====== READING TEXT

Drgn needs several kinds of information to understand and debug programs. It uses type information, symbols, "object finding", unwind info, file+line number mappings, and probably other kinds of info I missed. Currently, all of this information comes from DWARF debug information (except symbols, which are just from the ELF symbol table). Some of these kinds of informations have extensible APIs (such as object finders and type finders) but others, such as symbol tables, aren't extensible.

This issue tracks the work necessary to support non-DWARF sources of debugging information. While DWARF is the major contender in this areas, it has been criticized for being a bit "heavy" (large file sizes). As a result, the DWARF information is typically stripped from binaries in common Linux distributions, and commonly packaged in a separate package (e.g. "foo-debuginfo" for package "foo"). Sometimes, distributions offer debuginfod which is a way to serve the relevant debuginfo files only when necessary, without the need to install the debuginfo packages. Drgn has support for this (if built from source, not installed from pip), and the support will be improving soon. Debuginfod is great, but sadly not an option for many.

In some cases, it may not be possible to install DWARF debuginfo: maybe it was never generated in the first place, maybe it was stripped and not placed in a debuginfo package or debuginfod server, or maybe there's no internet access, lack of disk space, or a strict policy against installing debuginfo packages (yes, really, I've had to deal with that). Then, you might want to use a more compact format, such as the Compact Type Format (CTF), or BPF Type Format (BTF).

============
====== SUPPLIED INFORMATION

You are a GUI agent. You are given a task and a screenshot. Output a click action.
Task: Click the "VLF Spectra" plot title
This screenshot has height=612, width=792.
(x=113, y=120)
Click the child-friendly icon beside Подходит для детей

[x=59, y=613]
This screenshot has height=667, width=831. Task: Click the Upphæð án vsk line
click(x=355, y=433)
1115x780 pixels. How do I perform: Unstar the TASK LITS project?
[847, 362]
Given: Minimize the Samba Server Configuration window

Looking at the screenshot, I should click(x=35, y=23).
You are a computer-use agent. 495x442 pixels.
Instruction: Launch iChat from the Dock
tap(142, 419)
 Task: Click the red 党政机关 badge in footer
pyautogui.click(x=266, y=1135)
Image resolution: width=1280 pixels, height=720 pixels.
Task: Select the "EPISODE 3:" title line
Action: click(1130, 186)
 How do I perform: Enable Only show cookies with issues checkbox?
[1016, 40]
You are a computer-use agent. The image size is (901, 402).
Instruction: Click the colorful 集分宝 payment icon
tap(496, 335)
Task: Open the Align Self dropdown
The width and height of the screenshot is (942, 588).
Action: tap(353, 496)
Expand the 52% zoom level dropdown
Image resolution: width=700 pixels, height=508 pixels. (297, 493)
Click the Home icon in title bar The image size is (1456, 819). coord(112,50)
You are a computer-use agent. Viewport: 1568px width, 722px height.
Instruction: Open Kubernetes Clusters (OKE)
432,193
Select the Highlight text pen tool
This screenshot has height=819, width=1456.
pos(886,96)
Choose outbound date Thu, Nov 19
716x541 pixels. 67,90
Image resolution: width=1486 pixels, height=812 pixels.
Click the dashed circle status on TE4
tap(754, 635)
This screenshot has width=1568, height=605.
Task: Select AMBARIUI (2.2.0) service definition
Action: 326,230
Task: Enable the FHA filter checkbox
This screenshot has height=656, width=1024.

============

[EXERCISE INSTRUCTIONS] Please carry on the text about drgn and non-DWARF debugging information, starting right after its final sentence.

[EXERCISE RESPONSE]
The Linux kernel frequently comes with BTF data built in (depending on config). Some linux distributions (Oracle Linux w/ UEK kernel) come with CTF data packaged in the normal kernel package. The Linux kernel also comes with a symbol table - kallsyms (again, depending on config). The Linux kernel also frequently uses either frame pointers, or a stack unwinding information format called ORC, for stack unwinding. If all these pieces could be combined, then most of the features of drgn could be usable without the DWARF information. That's what this issue is about.

Objectives

The currently agreed upon end goal here is to get a pluggable symbol finder and vmlinux kallsyms implementation merged and available by default for Drgn. These are useful in and of themselves:

Once these are available, we will get a basic CTF implementation for Linux kernel merged. The basic ground rules here are that it will be disabled at compile-time in the PyPI wheel distributions, and won't muddle into the internals of Drgn. Essentially, there should be some build-system related changes, and a file named ctf.c, and maybe some python wrappers, and that's it.

Here are some non-goals at the moment. They may be revisited in time.

  1. CTF support for userspace programs. Any program compiled with -gctf has a .ctf section. Compare that to the kernel implementations, which now just create a vmlinux.ctfa (ctfa = CTF Archive) file. As of now, the CTF implementation does support very simple userspace cores in order to add simple unit tests. However, proper support will need better integration with the drgn debug info system, so it won't be officially supported for the initial step.
  2. Automatic detection and use of CTF data. This would require tangling the CTF implementation into the core a bit more than we want to do initially. Also, it might conflict with some of the work on the Module API.
  3. Enabling CTF support in PyPI wheels.

Roadmap

  1. [x] First pull request: #316 Add VMCOREINFO to the Linux special objects. This is not controversial, it's just a nice piece of information to expose to Python helpers. The current design of my helpers does need this, but even if it didn't, it would be a useful piece.
  2. [x] Second pull request: #241 Pluggable Symbol finder API. Allows C and Python to register "symbol finders". In review
  3. [ ] Third pull request: #388 Add symbol finders for kallsyms (vmlinux & module)
  4. [ ] Fourth pull request: Adding CTF implementation. (see ctf branch).
  5. [ ] Possible fifth pull request: Support ORC unwinding without ELF files. (see ctf branch).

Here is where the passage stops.